Because the bones of the adult head are fused at the cranial sutures, it’s generally stated that if you vibrate one bone of the head, you will vibrate them all equally. This means that if you put the bone oscillator on the right mastoid, the vibration goes to both cochleas. Therefore, there is no interaural attenuation in bone-conduction testing. That statement is not completely true. There can be some interaural attenuation for bone conduction, but it’s typically not a lot – usually 10 dB or less. Examine Figure 3-1, the same audiogram shown in the prior chapter, and note that 4000 Hz shows 15 dB of interaural attenuation for bone conduction.

Figure 3-1. At 4000 Hz the right ear unmasked bone-conduction threshold is 5 dB, which is 15 dB higher than the left ear unmasked threshold. This shows that this patient has 15 dB of interaural attenuation. However, at the other frequencies, the interaural attenuation is 0 dB HL. The most conservative (careful) approach is to assume there is no interaural attenuation – that the entire intensity of the sound is carried to the non-test ear.

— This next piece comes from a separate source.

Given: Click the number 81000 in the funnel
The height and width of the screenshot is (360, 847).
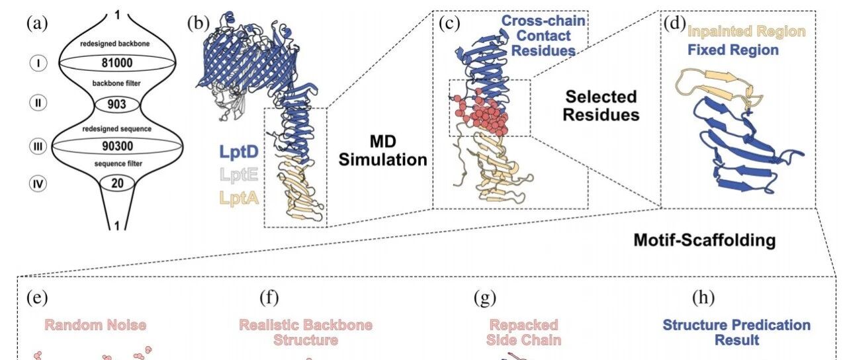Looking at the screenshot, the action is [x=117, y=63].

The 2004 American National Standards Institute (ANSI) audiometric calibration standards assume that masking was used when testing bone-conduction hearing. Introducing masking noise to the non-test ear makes the listening task a little harder for a patient – it elevates the test ear threshold slightly relative to the threshold that would be obtained without putting noise in the opposite ear. This is called the central masking effect. It’s a small effect when the contralateral noise is at near-threshold-levels, but it often creates a 5 dB elevation of threshold. The fact that ANSI assumes you are always using contralateral masking means that if you don’t test using contralateral masking, bone-conduction thresholds may well be 5 dB better. (The threshold will not be elevated by the central masking effect.) The person with perfectly normal hearing would have thresholds of -5 dB HL, not 0 dB HL. (Note again, Figure 3-1.) This can create the appearance of minor air-bone gaps. This is one reason that some audiologists advocate masking bone-conduction thresholds routinely.

Another argument for using masking, and for testing bone conduction in each ear, is the definition of a complete hearing test: air- and bone-conduction threshold testing in each ear. If taken literally, this would require testing each ear’s bone-conduction thresholds, using contralateral masking to ensure that one is indeed testing the ear that one intends to test. However, that means conducting more testing than needed, which is an inconvenience to both the patient and audiologist.

When testing bone-conduction hearing without masking, the sound is of similar intensity at each cochlea since interaural attenuation is ~0 dB. If there is a better hearing ear, then that is the cochlea that detects the signal. I’m assuming you know the definition of conductive involvement: an air-bone gap of 15 dB or more. (If not, you’re not ready to study masking.) If the unmasked bone-conduction test results rule out conductive involvement, then no further testing is needed. If there is a possibility of conductive loss, then we need to know whether the air-bone gaps are unilateral or bilateral.

Examine Figure 3-2. The loss is bilateral and symmetrical. No information would be gained by testing the left ear by bone-conduction. It cannot be significantly better than the unmasked right ear thresholds, since bone-conduction interaural attenuation is usually 0 dB and seldom more than 10 dB. Bone-conduction masking is not needed

Figure 3-2. There is no need to mask the right ear bone-conduction thresholds, or to test the left ear bone-conduction thresholds. Since the unmasked bone-conduction thresholds represent the better cochlea if there is one, the left ear’s bone conduction thresholds will not show a conductive component even if it were to be tested.

In contrast, Figure 3-3 shows a case where bone-conduction masking is needed. There may be air-bone gaps for both the right and left ears.

Figure 3-3. Masking is needed for bone-conduction testing for each ear. In the left ear, there are apparent air-bone gaps at 1000 Hz and below, but the bone-conduction thresholds may reflect the right ear’s cochlear sensitivity. Left ear bone-conduction testing requires that masking noise be put into the right ear to prevent it from detecting the crossed-over bone conduction signal, in case the right ear cochlea does have normal hearing. The right ear also requires masked bone-conduction testing at all frequencies. If the bone oscillator were placed on the right mastoid, similar or identical unmasked thresholds would be obtained, and again, it would not be known if the thresholds were truly for the right cochlea, or if it was a cross-hearing response from the left cochlea.

The rule for when to mask is “if you need to determine if there is truly a conductive hearing loss, if you aren’t sure which cochlea is responding and it matters, then mask.” We can make the rule even more specific – mask if there is any possibility there could be a 15 dB or more air-bone gap. Because it is traditional to start testing bone-conduction without masking, the findings as shown in Figure 3-3 are typical. We don’t yet know if there is or is not an air-bone gap without having yet masked, so we can also say if there is a 15 dB or more difference between an air-conduction threshold and the unmasked bone-conduction threshold, then use contralateral masking.